Effects of warming on annual production and nutrient-use efficiency of aquatic mosses in a high Arctic lake
- Primary production in Arctic and Antarctic lakes is typically dominated by benthic photosynthetic organisms. These include aquatic mosses that can be very abundant although they must be able to tolerate extreme seasonal climatic variation in irradiance and temperature. Climate change is expected to cause increased nutrient run-off and to prolong ice and snow cover on Arctic lakes.
- Despite the substantial role that aquatic mosses play in Arctic and Antarctic lakes, our study is the first of its kind to study the in situ growth and nutrient-use efficiency of an Arctic aquatic moss, Drepanocladus trifarius, and how the net production of this species is coupled with a range of climatic factors undergoing change. Here, we verify the use of growth segments as a technique to record historic growth. We then used the method to reconstruct the growth of D. trifarius by comparing in situ measured growth with that determined from growth segments after one year's growth in a high Arctic lake. Finally, we determined nutrient-use efficiency, resorption efficiency and resorption proficiency by measuring the tissue nutrient content in different annual growth segments.
- The observed annual mean production of D. trifarius was about 2–3 mg DW shoot−1 year−1 expressed as biomass increase and 10–30 mm shoot−1 year−1 expressed as length increase, while the age of most shoots was 7–10 years. About 90% of the variation in annual net production was explained by between-year variability in snow prolongation and net radiation in June.
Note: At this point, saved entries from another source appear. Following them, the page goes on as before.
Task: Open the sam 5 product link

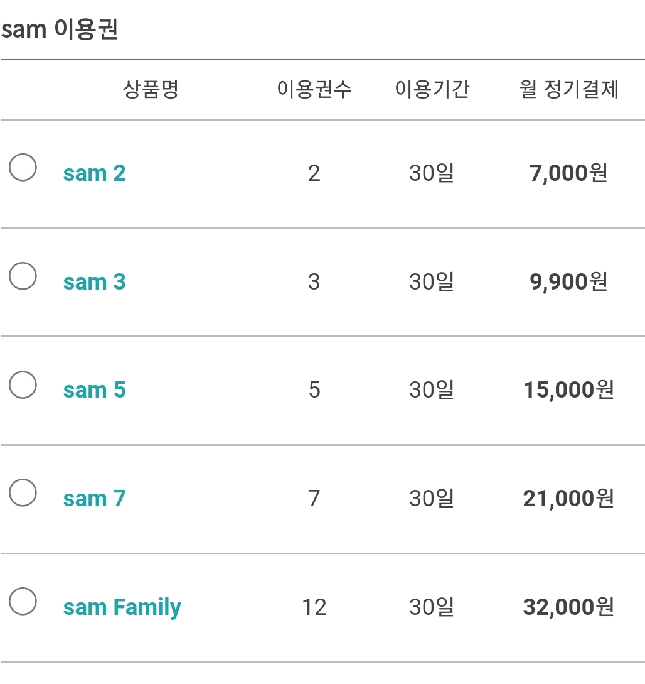Action: click(95, 390)
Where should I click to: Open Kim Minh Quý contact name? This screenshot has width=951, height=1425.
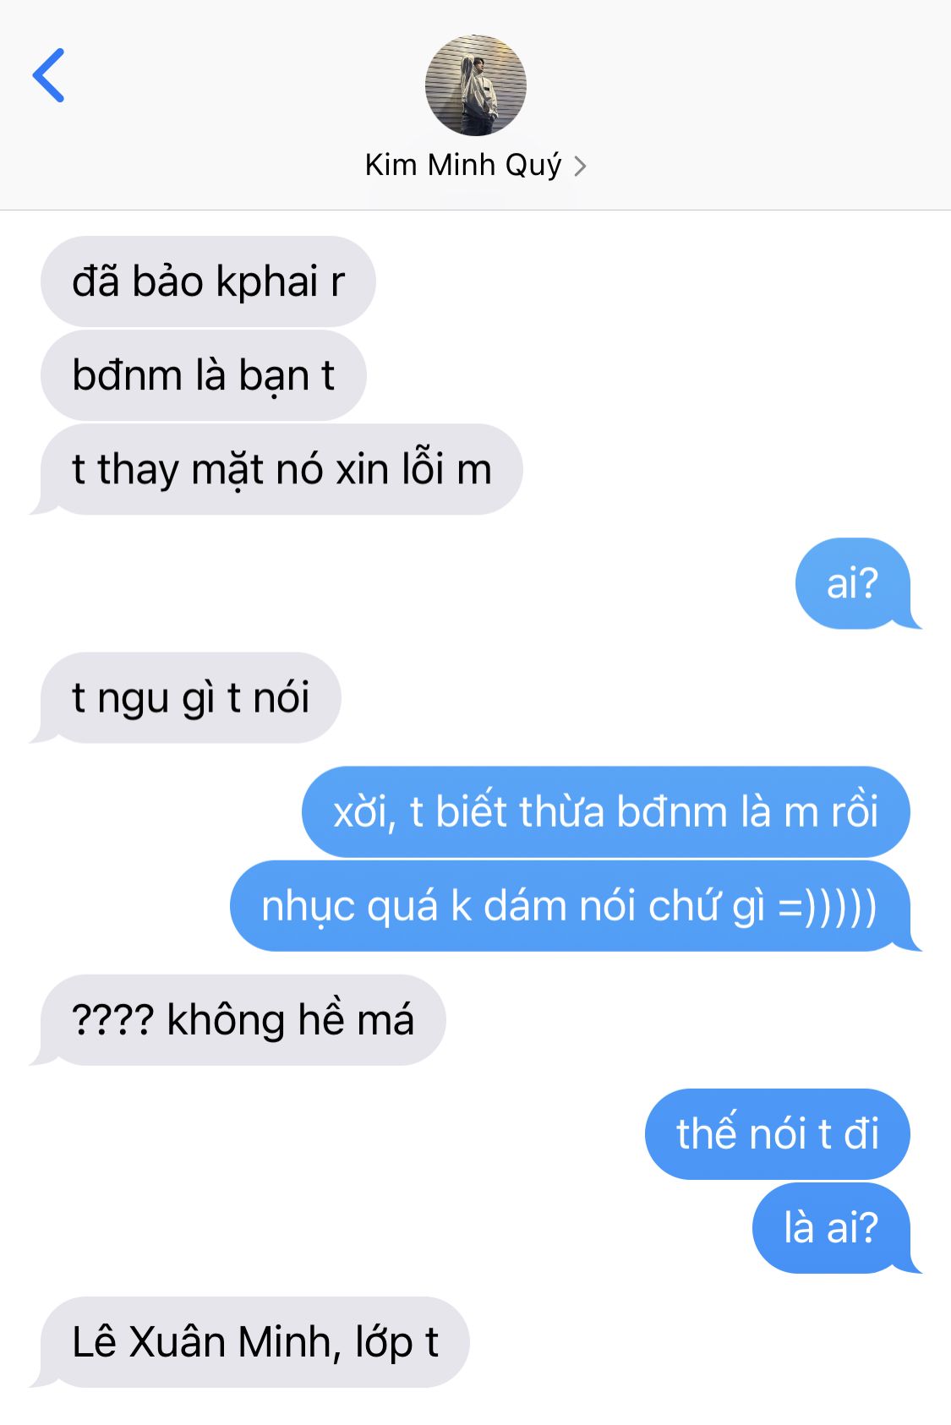(462, 165)
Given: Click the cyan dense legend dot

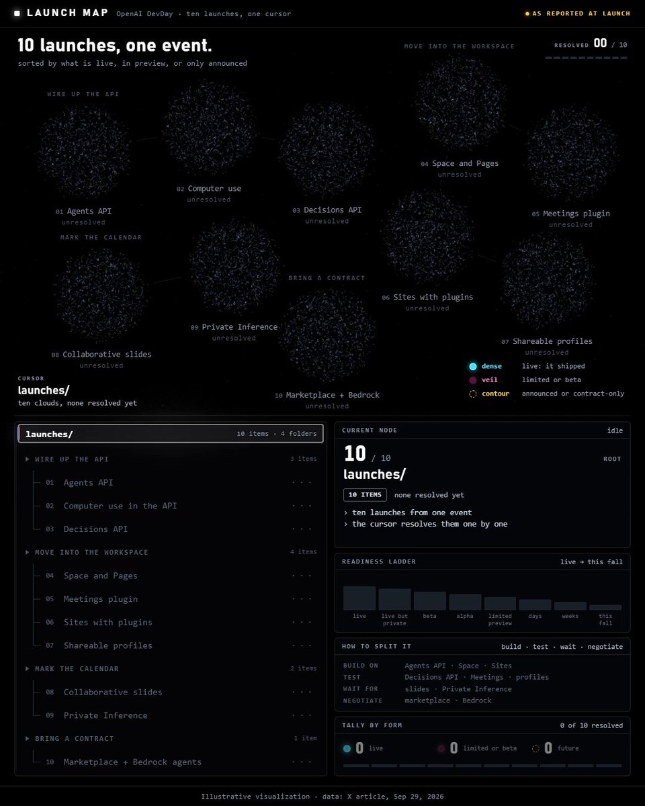Looking at the screenshot, I should [473, 366].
- The low tissue-N (1.05%DW) and tissue-P (0.081%DW) contents found in D. trifarius suggest that its growth in Lake Sommerfuglesø is limited by the availability of N and P during summer when the availability of light is sufficient for extensive growth of this species. P resorption was 43% in D. trifarius, whereas no N resorption was recorded, and P proficiency ranged between 0.02 and 0.04% DW, which is comparable to the concentrations measured in other plant types under P limitation, suggesting that P resorption is an advantageous trait for the existence of moss in this oligotrophic environment.
- Our results suggest that predicted prolongation of snow cover and consequent decrease in net radiation in lakes will decrease annual net primary production. Our results also suggest that species able to exploit elevated nutrient contents have an advantage in more nutrient-rich lakes in future and indicate that dominance patterns may change. We therefore foresee that climate change will have dramatic effects on the annual net production of mosses and thus whole lake primary production in Lake Sommerfuglesø and similar lake types dominated by mosses in the high Arctic.